* [INSTRUCTIONS TO FOLLOW] The post below discusses Cass' Asian identity. Why does it call the language ability Cass receives in issue #5 another example of a White person choosing for her?

This post focuses on how Cass' Asian identity influences her views on perception, beauty, and agency. As usual, feel free to disagree as I'm not an ethnic or Asian studies expert.
Mask of the Batgirl
We all know and love Cass' iconic Batgirl costume. Besides its distinctive total-blackness, the most interesting aspect is the full-face mask. She is the only Batgirl to cover her face completely - when Stephanie takes over, one of the first things she does is rip the bottom half off.
Skin and external perceptions don't mean the same things to Barbara and Steph as they do to Cass. Cass' entire life is fraught with not just the male gaze, but the White male gaze - her father, David Cain, films her on video tapes, and Bruce later views these tapes (importantly, Cass herself does not get to). These tapes symbolise how her appearance does not belong to herself, but to external White perceptions.
In issue #1, Batman says the following:
"You... are me." Here, Bruce posits that the full-face mask makes Cass more like Bruce. It functions to hide their racial and gendered differences. By covering her face completely, Bruce (and Cass) tacitly suppress her race. Once again, White men are controlling the way she is perceived, something that began with David Cain and continues with Bruce.
Interiority and Exteriority
A common Asian stereotype is that Asians are mechanical - they have no interiority. The common conceptions of Asians as STEM majors and being emotion-deficient all come from this core belief, that Asians are utilities for White people. For Cass, this belief manifests from Babs, Bruce, and David Cain:
Babs says it's hard to care without knowing what's "going on in her head." She cannot connect with Cass' exterior, and finds it hard to imagine what her interior is like. Even worse, Bruce and Cain both argue that Cass belongs to/is like them, almost treating her as property- they reject Cass' own interiority and project theirs onto her, using her as a tool to extend their own identities.
In the early issues, Cass doesn't have an internal monologue. This somewhat reinforces what Babs, Bruce, and Cain all believe about her interiority. However, in issue #5 a White man gifts her the ability to think in language:
This plot point serves to demonstrate Cass' interiority to the reader, but it is another example of a White person choosing for Cass. She didn't get a choice to be raised without language, and she doesn't make the decision to receive it. Both externally and internally, White people control her narrative.
The Shiva Solution
After her newfound language skills impact her ability to fight, Cass encounters Lady Shiva, her future surprise mother. Shiva is the first one to ever acknowledge Cass' race.

* [SUPPLIED INFORMATION]
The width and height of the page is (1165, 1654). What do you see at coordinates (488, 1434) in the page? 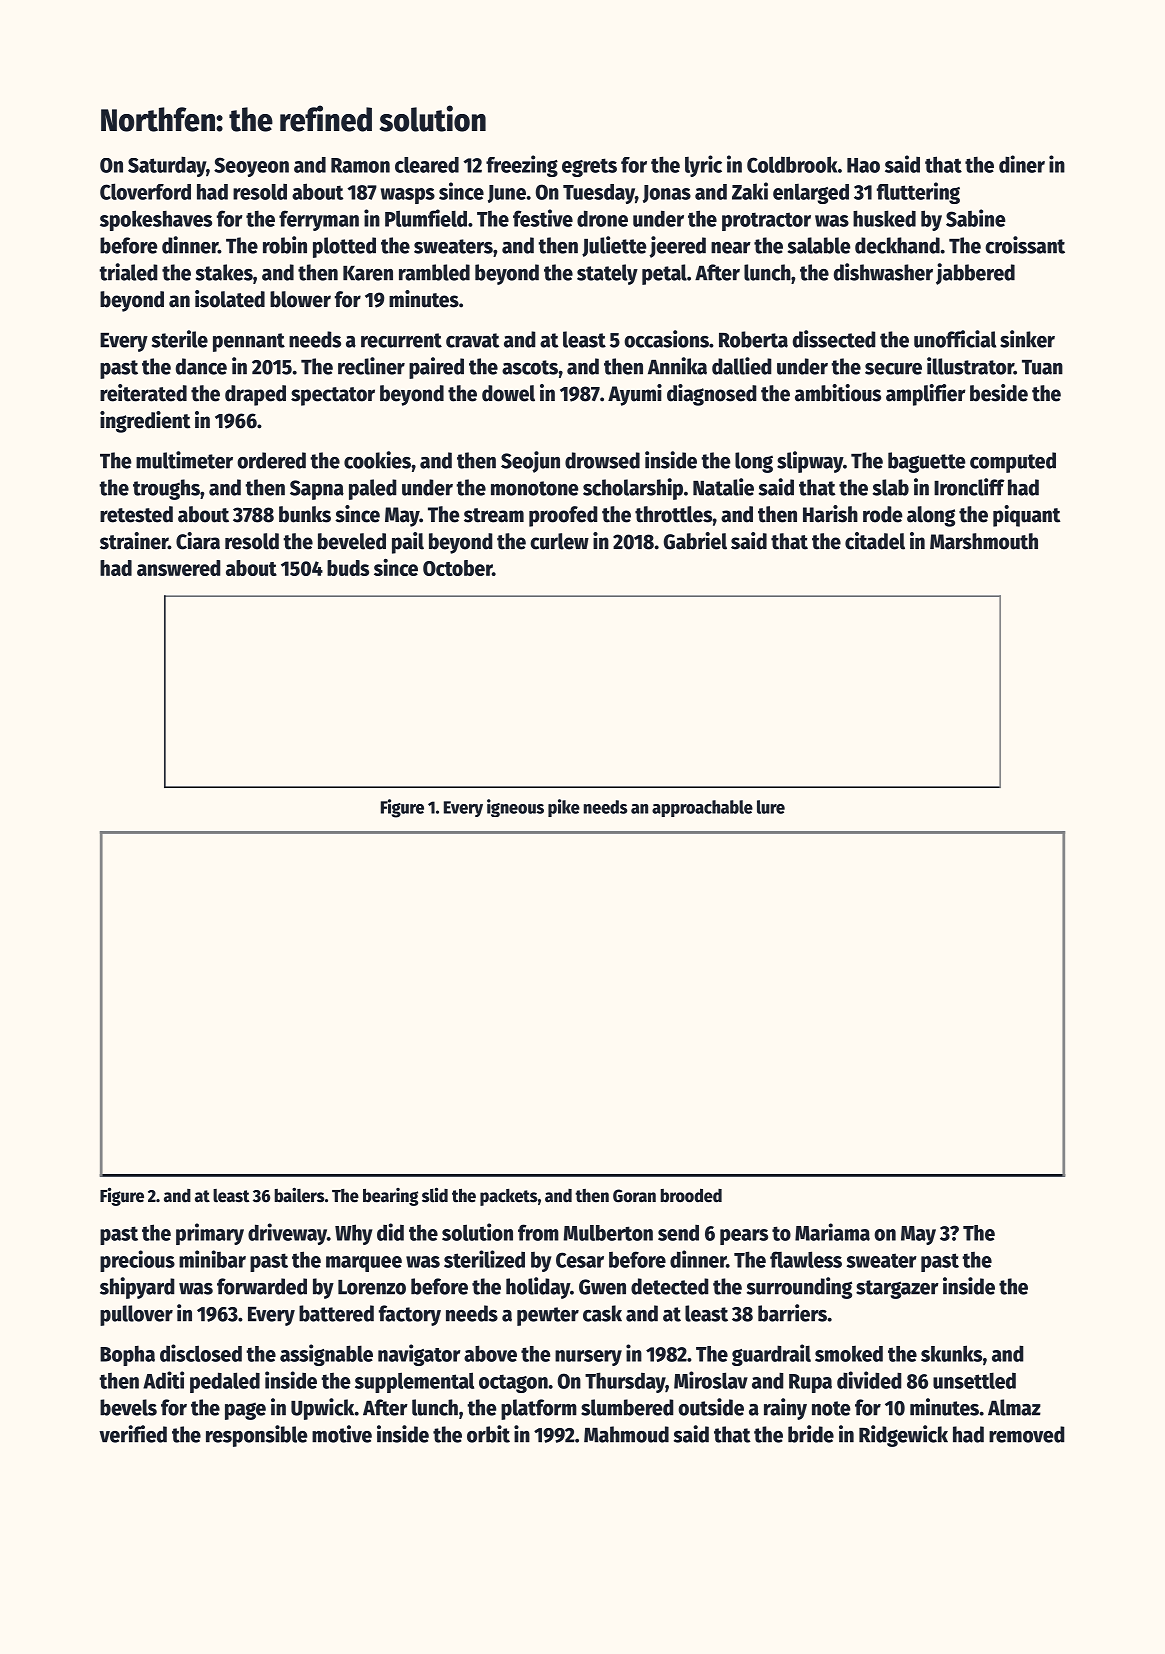
I see `orbit` at bounding box center [488, 1434].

* [EXERCISE RESULT] Cass had no choice about being raised without language, and she also doesn't decide to receive it. A White man gives her the ability, so the decision is again made for her, not by her.